Orla, chapitre deux, michna sept. Cette michna prolonge la précédente. Dans la michna précédente, nous avons traité du cas d'une espèce mêlée à sa propre espèce (deux choses de même nature), et nous y avons appris que l'interdit ne s'annule que s'il se trouve face à lui un pour cent; et si l'interdit est ce qui provoque la fermentation ou ce qui assaisonne le mélange, il a le pouvoir d'interdire même au-delà de cette proportion.

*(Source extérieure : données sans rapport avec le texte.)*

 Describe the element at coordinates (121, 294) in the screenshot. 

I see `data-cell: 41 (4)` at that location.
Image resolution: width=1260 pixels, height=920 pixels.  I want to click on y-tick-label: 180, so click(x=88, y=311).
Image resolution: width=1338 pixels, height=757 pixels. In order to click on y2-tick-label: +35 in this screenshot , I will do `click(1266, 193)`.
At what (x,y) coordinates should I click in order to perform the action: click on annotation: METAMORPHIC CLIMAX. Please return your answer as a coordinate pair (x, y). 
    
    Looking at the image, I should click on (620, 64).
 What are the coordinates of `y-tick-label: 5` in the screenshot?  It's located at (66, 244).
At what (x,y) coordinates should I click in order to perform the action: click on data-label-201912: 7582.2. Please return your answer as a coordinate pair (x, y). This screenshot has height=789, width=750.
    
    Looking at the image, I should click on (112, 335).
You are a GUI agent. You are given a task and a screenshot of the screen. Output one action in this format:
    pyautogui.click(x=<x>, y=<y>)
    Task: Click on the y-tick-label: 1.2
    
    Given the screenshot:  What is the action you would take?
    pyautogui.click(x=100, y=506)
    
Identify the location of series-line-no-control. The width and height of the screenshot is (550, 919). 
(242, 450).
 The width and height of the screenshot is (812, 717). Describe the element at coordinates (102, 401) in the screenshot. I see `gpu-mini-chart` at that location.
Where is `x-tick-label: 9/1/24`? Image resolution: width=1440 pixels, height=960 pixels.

Une espèce mêlée à une autre espèce : le critère est le goût :
Notre michna traite du cas d'une espèce mêlée à une autre espèce, lorsque les deux espèces ne se ressemblent pas : par exemple, de la Terouma de blé tombée dans de l'orge ou dans une autre espèce. Dans un tel cas, on ne suit pas la proportion d'un pour cent, mais le goût : peut-on percevoir le goût de l'interdit, ce qui correspond en général à une proportion d'un sur soixante.
Voici les termes de la michna : "lehakel oulehachmir min bèchééno mino" - la loi de l'espèce mêlée à une autre espèce tend parfois vers l'indulgence et parfois vers la rigueur, et nous verrons aussitôt comment cela se manifeste.
L'exemple choisi par la michna : "kegon grissin chénitbachlou im adachim" - des gruaux faits de grains de blé, qui sont de la Terouma, cuits avec des lentilles. Ce sont deux espèces différentes, et c'est pourquoi il s'agit d'une espèce mêlée à une autre espèce.
Le côté rigoureux :
"im yèch bahem benoten taam" - lorsqu'on peut percevoir le goût de la Terouma, alors "ben chéyèch bahem lehaalot beéhad oumèa ouven chéén bahem lehaalot beéhad oumèa - assour". Autrement dit, même si le mélange atteint la proportion d'un pour cent et même au-delà, tant que le goût est perceptible, c'est interdit. Dès qu'on peut percevoir le goût, la proportion d'un pour cent n'entre plus du tout en ligne de compte. En général, lorsque le mélange n'atteint pas la proportion d'un pour cent, on peut effectivement percevoir le goût, et c'est pourquoi le goût est ici le seul critère, tandis que la proportion d'un pour cent n'est le critère que pour une espèce mêlée à sa propre espèce.
Le côté indulgent :
"éne bahem benoten taam" - lorsque le goût n'est pas perceptible, alors "ben chéyèch bahem lehaalot beéhad oumèa ouven chéén bahem lehaalot beéhad oumèa - moutar". Même si le mélange n'atteint pas la proportion d'un pour cent, du moment que le goût n'est pas perceptible, c'est permis. La proportion d'un pour cent pour la Terouma, ainsi que la proportion d'un sur deux cents pour la Orla et le Kilaïm, ne s'appliquent que pour une espèce mêlée à sa propre espèce, et non pour une espèce mêlée à une autre espèce, comme dans notre cas. Telle est l'indulgence de cette loi.
En résumé : pour une espèce mêlée à une autre espèce, on ne suit pas les proportions d'annulation (un pour cent pour la Terouma et un sur deux cents pour la Orla et le Kilaïm), mais uniquement le goût : s'il y donne du goût, c'est interdit même s'il se trouve face à lui la proportion de cent (rigueur); s'il n'y donne pas de goût, c'est permis même s'il ne se trouve pas face à lui la proportion de cent (indulgence).